Beim Pflügen kommen Funde ans Licht
Was blieb sind einige Ausgrabungen und am östlichen Rand des Zollfeldes das Schloss Töltschach. Auch dort seien viele Spuren der Kelten und Römer zu finden, sagte Bauer: „Es war lange Zeit im Besitz des Johann Baptist Türk, dem Kärntner Andreas Hofer, der das Land erfolgreich gegen die Franzosen verteidigt hat. Der Besitzer bewirtschaftet die Felder dort, es ist ein großer landwirtschaftlicher Besitz. Immer wieder, wenn er pflügt und am Feld arbeitet, kommen Fundgegenstände zutage. Das schon seit Jahrhunderten." Es gebe im Schloss eine Sammlung römischer Funde, in erster Linie Spolien (Bauteile und andere Überreste wie Teile von Reliefs oder Skulpturen, Anm.).“
Angebaut an das Schloss befinde sich eine schöne Schlosskapelle mit großen Fresken von Josef Ferdinand Fromiller, dem zu wenig beachteten Meister der barocken Scheinmalerei.

1432 Hinweise auf Anwesen
Der Ort Töltschach wurde 1292 erstmals urkundlich erwähnt. 1432 gab es einen ersten Hinweis auf das Gebäude, es dürfte sich um den Hof eines Edelknechts gehandelt haben.
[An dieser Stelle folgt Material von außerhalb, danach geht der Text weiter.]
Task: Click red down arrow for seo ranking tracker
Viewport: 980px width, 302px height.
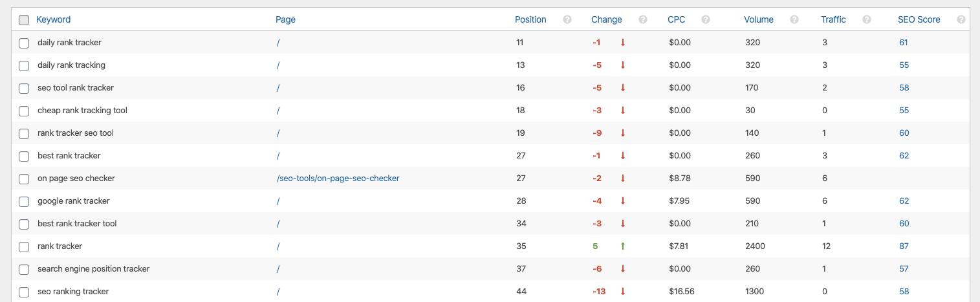Action: click(x=623, y=292)
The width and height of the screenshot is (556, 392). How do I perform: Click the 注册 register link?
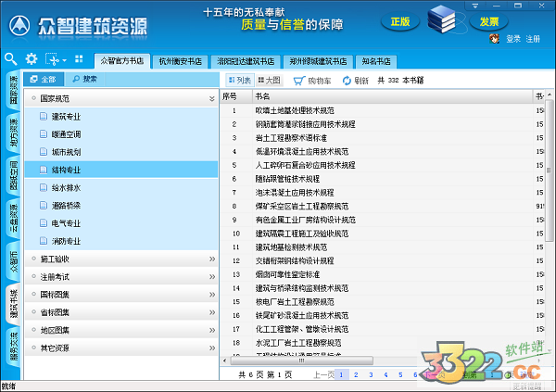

Ab 1520 war die Familie Neuschwert in Besitz des Gutes. Nachdem der letzte Vertreter der Familie Neuschwert im Jahr 1619 gestorben war, fiel Töltschach durch Verschwägerung für eineinhalb Jahrhunderte an die Herren von Himmelberg. Sie ließen das Herrenhaus um 1691 und 1720 umbauen und barockisieren. Gegen 1680 zeigt ein Kupferstich von Valvasor ein einfaches, dreigeschoßiges Herrenhaus. Im 18. Jahrhundert übernahm die mit den Himmelbergern verwandte Familie Grotta von Grottenegg das Anwesen. Johann Martin von Srohlendorf kaufte das Gut 1769 und ließ sieben Jahre später die Kapelle errichten und mit Fresken ausstatten. Danach wechselten die Besitzer häufiger. 1913 erwarb die Familie Toff das Gut und führt es heute als landwirtschaftlichen Betrieb.